Click to learn more about the cookie jar method

It wasn’t too bad. As long as you go in with confidence and have a track record of sticking to your commitments, I think any healthy person can do a 5-7 day fast with no problem. It probably helped that I didn’t have any food in my house when I did this, but hunger really wasn’t the challenge. The challenge for me was breaking from the routine. Things got a bit mundane without the routine of food. Even if you only spend 15 minutes on each meal, it breaks up your day into distinct chunks.

One nice thing about not eating is that you don’t deal with post-meal lethargy (more dramatically titled “food coma”). I can see why people who practice Intermittent Fasting and One Meal a Day claim to have more sustained energy levels.

Each phase of fasting and new sensation made me aware of my body in a unique way. Additionally, I placed great trust in my body. Even when things didn’t feel great, I trusted my body to stabilize, and it didn’t let me down.
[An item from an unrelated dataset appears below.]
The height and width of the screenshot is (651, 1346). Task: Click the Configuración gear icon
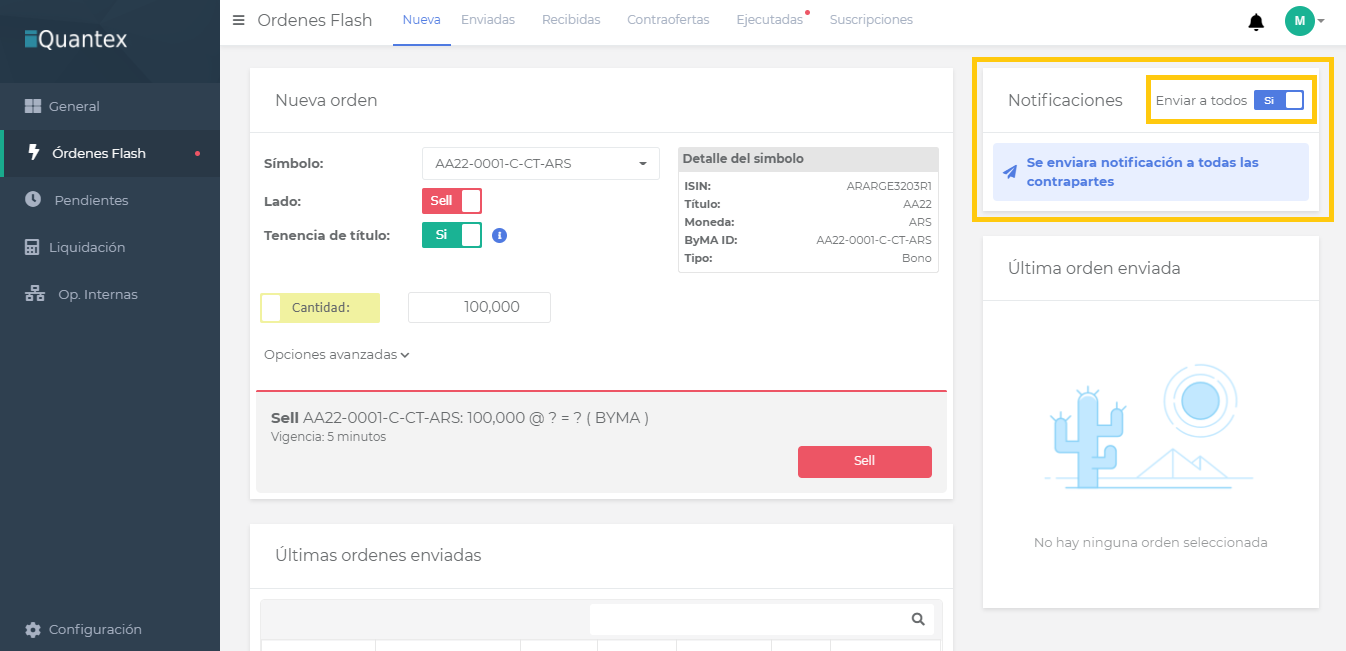(x=33, y=630)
David Goggins annoys me most of the time, but his “cookie jar method” works well here. This is an experience you keep in your cookie jar. In other words, when things get tough, you can remember different hard things that you persevered through and pull on those experiences as motivation. Maybe I’ll wind up in a survival situation one day and this experience will help drag me through it.

The utility of the DEXA scan impressed me. It provides a lot of interesting metrics, and I intend to get them somewhat regularly moving forward. It gives you some hard numbers on where your body is at. DEXAs might be something you consider doing once a year or more.

Tips For Those Interested In Fasting

I learned a lot about fasting, and I think I have some useful information for those that might want to give it a try.

- Follow a keto diet for the 24-48 hours prior to fasting. This helps you get into ketosis and makes the transition to fasting more gradual. I did this, and I suspect that it attributed to my success.

- Consume some salt. I just used my table salt, but I think it helps keep your mental acuity up.

- Consume some electrolytes. I bought an electrolyte liquid (zero calories or sweeteners, just the basic salts) to add to my water. I took it, but it was quite unpalatable. There are a ton of products out there, so maybe you will find a better one.

- Stay busy. I would have preferred to have done this during a normal week when I was busy with meetings and projects rather than a holiday weekend. It would have been easier to keep my mind off the fast.

- For longevity purposes, I think 2-3 day fasts are enough to derive the full benefit. Anything beyond that is for additional fat loss. When I fast again, I will likely do a 2-3 day fast. Of course, 5-7 days looks more impressive on paper. It might be worth trying once.

- Write down intentions to keep you on track.

- If you have significant body fat, you can fast considerably longer than someone lean. So, if you are already lean, don’t think you can crush a 14-day fast as a fat guy can. Check out this guy who fasted for 382 days.

- Caffeine withdrawals. I don’t regularly consume caffeine, so this was not an issue for me. However, if you are like most people, you will have caffeine withdrawals. This can be a good time to detox, so you might consider consuming your caffeinated beverages for a less orthodox fast.

- Take Acetaminophen if you need a painkiller. Ibuprofen should be taken with food.

- Exercise. Common advice is to lay off the intensity. I agree with this, but so long as you don’t go above 85% intensity, I think you should be fine.

- Drink as much water as you feel you need. Don’t aim for an arbitrary amount.

- Break the fast with some bone broth. Wait at least an hour then eat some lean beef.

- If an extended fast (over 48 hours) seems daunting, consider starting small with a 24-hour fast.